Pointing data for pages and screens
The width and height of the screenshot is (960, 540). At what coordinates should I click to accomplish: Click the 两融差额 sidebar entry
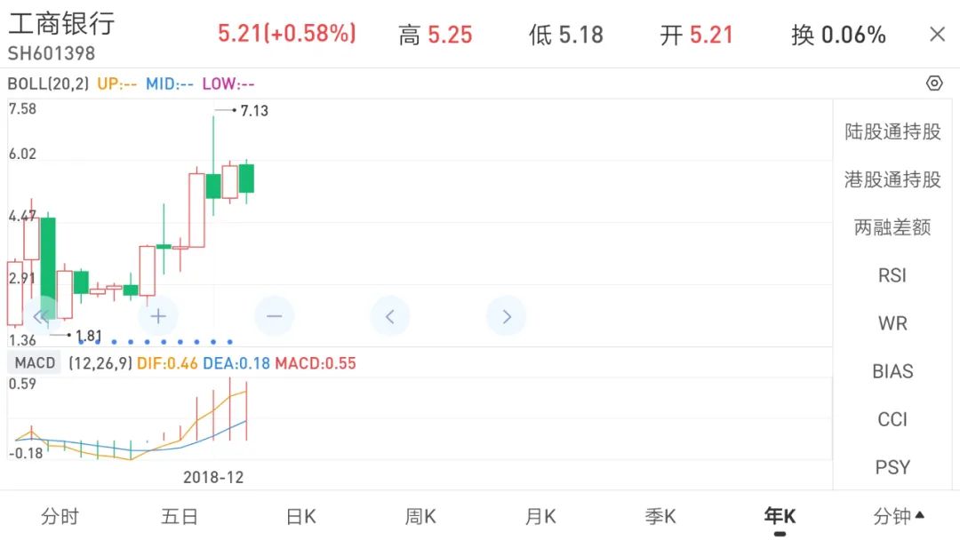(x=892, y=227)
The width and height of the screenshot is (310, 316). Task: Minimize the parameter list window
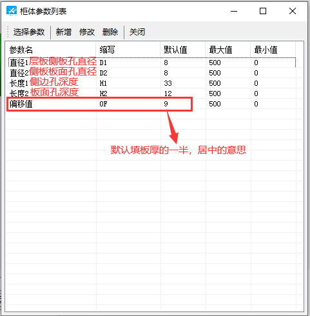(x=234, y=11)
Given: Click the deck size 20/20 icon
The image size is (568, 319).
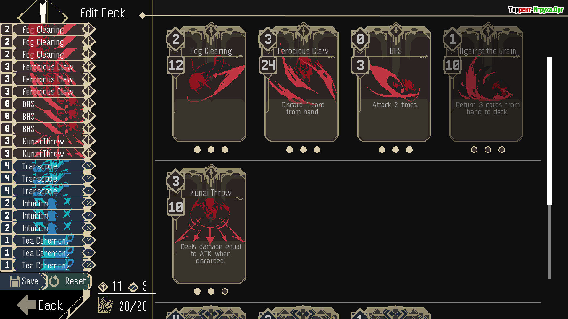Looking at the screenshot, I should point(105,305).
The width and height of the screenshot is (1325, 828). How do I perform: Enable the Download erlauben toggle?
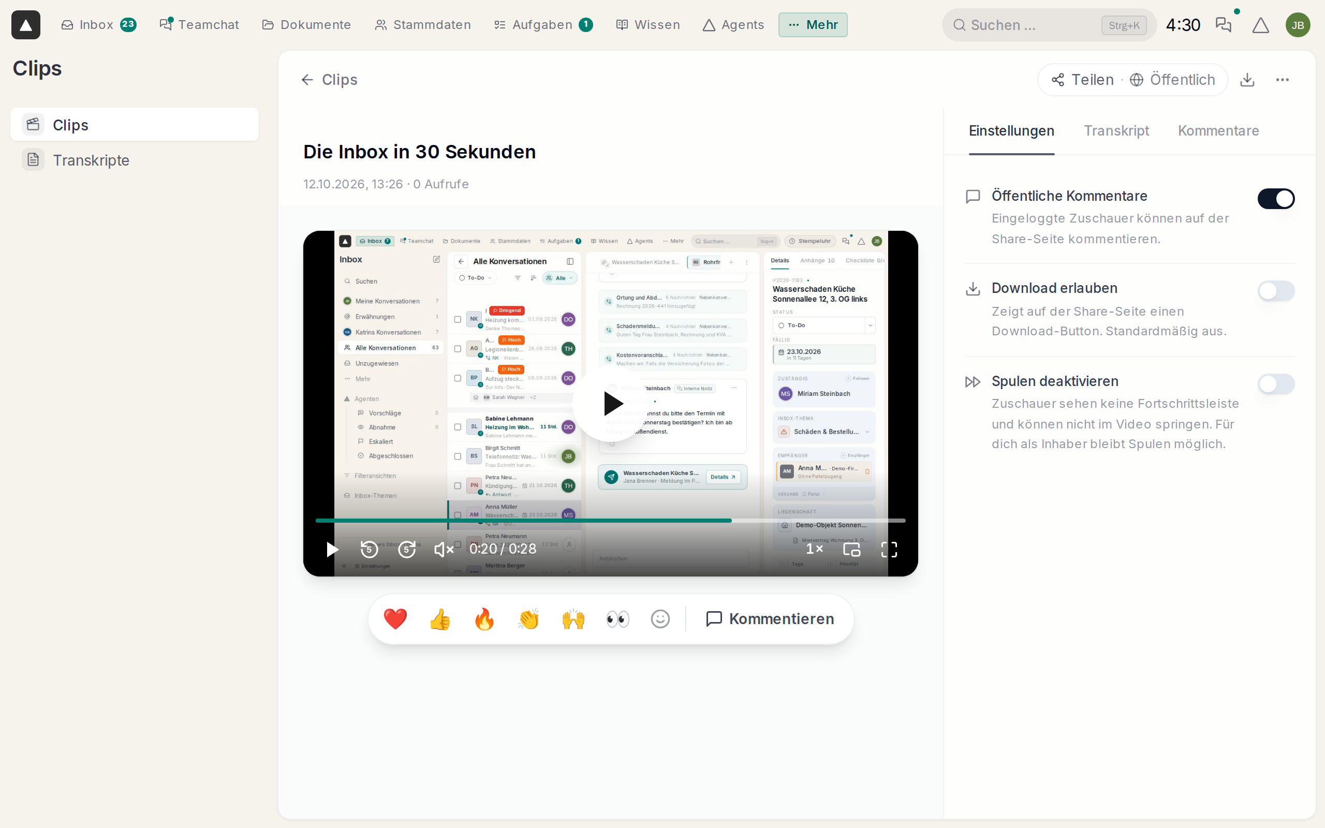[1276, 291]
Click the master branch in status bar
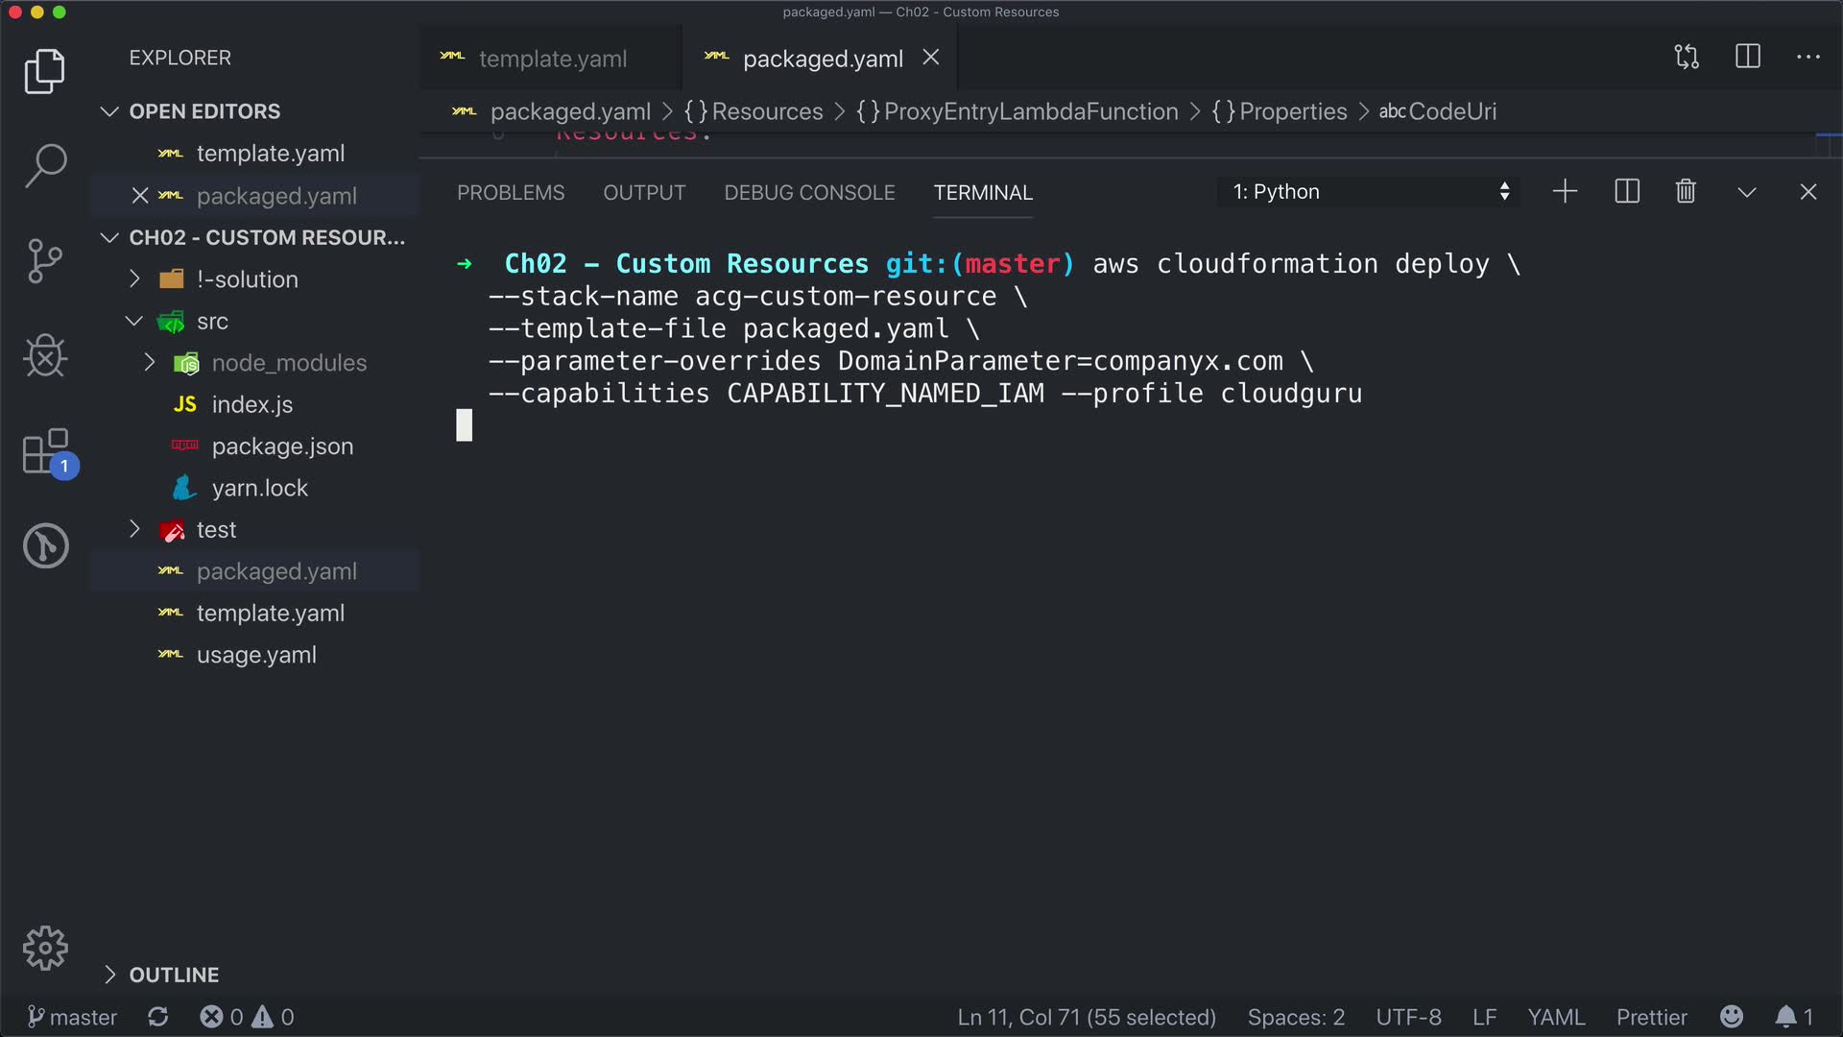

**DO THIS**: Copy the entries from the beginning through the line that contains "(x=234, y=11)", both ends included. Leave the pictures out of your copy.

**WRITTEN RESPONSE**:
The width and height of the screenshot is (960, 540). At what coordinates should I click to accomplish: Click the 两融差额 sidebar entry
(x=892, y=227)
The width and height of the screenshot is (310, 316). Task: Minimize the parameter list window
(x=234, y=11)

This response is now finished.